◆ WORK REQUEST: Exact reproduction required: the lines below from the line with "[button] (85, 543)" to the line with "iLJ478 (40, 1935)", both ends included, and no others.

◆ DATASET EXCERPTS:
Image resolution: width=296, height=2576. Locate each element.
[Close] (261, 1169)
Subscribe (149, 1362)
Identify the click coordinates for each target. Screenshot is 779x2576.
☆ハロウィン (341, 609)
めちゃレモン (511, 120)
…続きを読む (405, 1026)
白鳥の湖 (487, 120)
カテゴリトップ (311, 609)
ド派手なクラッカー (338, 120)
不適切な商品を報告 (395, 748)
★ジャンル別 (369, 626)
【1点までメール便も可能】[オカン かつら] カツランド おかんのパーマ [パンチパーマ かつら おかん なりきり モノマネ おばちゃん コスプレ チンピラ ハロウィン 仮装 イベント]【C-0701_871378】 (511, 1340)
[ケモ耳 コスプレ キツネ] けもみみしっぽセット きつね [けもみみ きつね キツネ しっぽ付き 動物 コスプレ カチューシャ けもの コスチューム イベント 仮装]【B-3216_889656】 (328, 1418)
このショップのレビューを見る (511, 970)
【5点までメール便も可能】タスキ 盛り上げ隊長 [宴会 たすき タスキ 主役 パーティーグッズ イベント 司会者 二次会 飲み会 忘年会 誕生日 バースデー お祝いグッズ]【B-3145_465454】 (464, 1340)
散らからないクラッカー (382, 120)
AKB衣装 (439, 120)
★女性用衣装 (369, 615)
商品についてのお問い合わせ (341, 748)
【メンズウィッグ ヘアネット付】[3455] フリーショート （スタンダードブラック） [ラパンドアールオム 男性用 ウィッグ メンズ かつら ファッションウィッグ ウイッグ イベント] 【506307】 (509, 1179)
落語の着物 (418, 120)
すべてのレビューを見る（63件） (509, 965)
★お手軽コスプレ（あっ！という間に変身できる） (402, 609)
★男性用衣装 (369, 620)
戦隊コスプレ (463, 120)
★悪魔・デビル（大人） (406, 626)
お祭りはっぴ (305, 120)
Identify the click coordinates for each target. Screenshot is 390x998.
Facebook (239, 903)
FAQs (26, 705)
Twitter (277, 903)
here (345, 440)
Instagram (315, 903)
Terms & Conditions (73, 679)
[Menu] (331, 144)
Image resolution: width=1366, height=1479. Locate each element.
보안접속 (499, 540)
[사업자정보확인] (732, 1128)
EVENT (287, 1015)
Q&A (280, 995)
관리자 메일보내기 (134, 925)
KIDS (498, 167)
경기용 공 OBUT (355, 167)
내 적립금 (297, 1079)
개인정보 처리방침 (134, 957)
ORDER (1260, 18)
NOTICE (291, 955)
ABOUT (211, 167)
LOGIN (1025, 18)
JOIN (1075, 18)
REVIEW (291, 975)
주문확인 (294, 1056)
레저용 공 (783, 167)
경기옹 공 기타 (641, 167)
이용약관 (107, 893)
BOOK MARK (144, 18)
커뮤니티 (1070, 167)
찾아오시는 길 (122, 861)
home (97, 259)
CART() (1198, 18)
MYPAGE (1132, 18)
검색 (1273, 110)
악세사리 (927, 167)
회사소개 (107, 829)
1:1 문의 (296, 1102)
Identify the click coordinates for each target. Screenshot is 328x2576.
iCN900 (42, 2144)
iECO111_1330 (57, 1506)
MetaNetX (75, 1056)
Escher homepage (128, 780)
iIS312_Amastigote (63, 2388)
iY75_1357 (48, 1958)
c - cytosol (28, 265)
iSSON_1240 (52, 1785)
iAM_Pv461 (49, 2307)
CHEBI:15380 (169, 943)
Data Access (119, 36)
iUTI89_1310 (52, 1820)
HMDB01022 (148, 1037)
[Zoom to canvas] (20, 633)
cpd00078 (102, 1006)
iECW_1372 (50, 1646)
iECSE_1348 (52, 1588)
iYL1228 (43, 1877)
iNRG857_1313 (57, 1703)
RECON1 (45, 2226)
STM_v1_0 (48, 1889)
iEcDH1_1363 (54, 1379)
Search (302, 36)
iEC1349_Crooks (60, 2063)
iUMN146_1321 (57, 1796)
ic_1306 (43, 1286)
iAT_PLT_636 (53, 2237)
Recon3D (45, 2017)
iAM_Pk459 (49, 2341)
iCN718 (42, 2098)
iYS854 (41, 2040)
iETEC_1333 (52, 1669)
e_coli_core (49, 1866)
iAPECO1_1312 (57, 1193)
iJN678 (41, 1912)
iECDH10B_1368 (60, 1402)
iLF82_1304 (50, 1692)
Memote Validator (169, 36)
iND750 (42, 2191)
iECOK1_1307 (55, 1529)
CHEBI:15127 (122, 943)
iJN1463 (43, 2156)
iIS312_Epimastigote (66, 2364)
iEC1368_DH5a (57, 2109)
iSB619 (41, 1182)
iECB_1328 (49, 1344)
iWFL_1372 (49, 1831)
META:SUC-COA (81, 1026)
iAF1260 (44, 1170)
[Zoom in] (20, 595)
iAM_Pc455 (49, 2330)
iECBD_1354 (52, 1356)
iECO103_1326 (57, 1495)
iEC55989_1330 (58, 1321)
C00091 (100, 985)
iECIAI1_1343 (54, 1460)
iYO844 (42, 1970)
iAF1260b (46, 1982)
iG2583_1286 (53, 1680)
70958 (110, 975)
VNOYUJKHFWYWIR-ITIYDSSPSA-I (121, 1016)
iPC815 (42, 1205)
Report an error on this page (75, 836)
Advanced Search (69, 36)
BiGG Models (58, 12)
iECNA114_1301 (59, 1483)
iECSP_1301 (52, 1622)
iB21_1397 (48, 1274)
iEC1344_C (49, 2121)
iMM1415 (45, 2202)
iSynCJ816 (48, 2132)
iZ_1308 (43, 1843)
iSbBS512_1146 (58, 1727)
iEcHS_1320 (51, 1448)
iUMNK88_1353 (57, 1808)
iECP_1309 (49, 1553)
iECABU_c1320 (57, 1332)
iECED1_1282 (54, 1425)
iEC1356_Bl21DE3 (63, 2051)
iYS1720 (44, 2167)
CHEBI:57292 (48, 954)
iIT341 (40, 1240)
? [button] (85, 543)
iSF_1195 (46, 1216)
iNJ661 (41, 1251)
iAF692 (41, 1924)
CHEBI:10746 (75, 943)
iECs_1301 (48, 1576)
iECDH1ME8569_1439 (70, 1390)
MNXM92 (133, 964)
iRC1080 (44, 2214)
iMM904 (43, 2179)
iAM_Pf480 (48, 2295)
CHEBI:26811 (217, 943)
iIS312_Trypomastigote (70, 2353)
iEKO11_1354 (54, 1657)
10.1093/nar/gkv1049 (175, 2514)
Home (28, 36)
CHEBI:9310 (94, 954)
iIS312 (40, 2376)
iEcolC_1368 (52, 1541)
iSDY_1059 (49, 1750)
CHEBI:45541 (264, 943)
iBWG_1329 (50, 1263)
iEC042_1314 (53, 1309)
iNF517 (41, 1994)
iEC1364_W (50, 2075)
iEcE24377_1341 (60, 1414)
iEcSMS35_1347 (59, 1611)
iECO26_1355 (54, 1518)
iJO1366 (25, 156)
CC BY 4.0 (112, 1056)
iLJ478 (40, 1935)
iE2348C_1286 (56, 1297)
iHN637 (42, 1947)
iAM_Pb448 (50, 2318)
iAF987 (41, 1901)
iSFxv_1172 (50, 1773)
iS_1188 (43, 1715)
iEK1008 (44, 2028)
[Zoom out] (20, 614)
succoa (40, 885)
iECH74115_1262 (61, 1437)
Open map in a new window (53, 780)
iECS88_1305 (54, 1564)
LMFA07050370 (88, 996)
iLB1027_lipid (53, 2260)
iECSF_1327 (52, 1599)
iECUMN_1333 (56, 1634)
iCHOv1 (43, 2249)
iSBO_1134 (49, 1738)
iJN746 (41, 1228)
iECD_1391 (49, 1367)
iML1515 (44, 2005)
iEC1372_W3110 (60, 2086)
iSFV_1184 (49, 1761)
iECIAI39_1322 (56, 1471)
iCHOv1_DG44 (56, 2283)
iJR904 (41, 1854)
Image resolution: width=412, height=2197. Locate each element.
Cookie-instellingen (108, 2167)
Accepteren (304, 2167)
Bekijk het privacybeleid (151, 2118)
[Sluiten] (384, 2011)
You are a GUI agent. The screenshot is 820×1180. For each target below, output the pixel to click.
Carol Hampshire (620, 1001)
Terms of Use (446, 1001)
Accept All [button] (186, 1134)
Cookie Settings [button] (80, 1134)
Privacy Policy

◆ PROBLEM SOLUTION:
? [button] (85, 543)
iSF_1195 (46, 1216)
iNJ661 (41, 1251)
iAF692 (41, 1924)
CHEBI:10746 (75, 943)
iECs_1301 (48, 1576)
iECDH1ME8569_1439 (70, 1390)
MNXM92 (133, 964)
iRC1080 (44, 2214)
iMM904 (43, 2179)
iAM_Pf480 (48, 2295)
CHEBI:26811 (217, 943)
iIS312_Trypomastigote (70, 2353)
iEKO11_1354 (54, 1657)
10.1093/nar/gkv1049 (175, 2514)
Home (28, 36)
CHEBI:9310 (94, 954)
iIS312 (40, 2376)
iEcolC_1368 (52, 1541)
iSDY_1059 (49, 1750)
CHEBI:45541 (264, 943)
iBWG_1329 (50, 1263)
iEC042_1314 (53, 1309)
iNF517 (41, 1994)
iEC1364_W (50, 2075)
iEcE24377_1341 (60, 1414)
iEcSMS35_1347 (59, 1611)
iECO26_1355 (54, 1518)
iJO1366 (25, 156)
CC BY 4.0 (112, 1056)
iLJ478 (40, 1935)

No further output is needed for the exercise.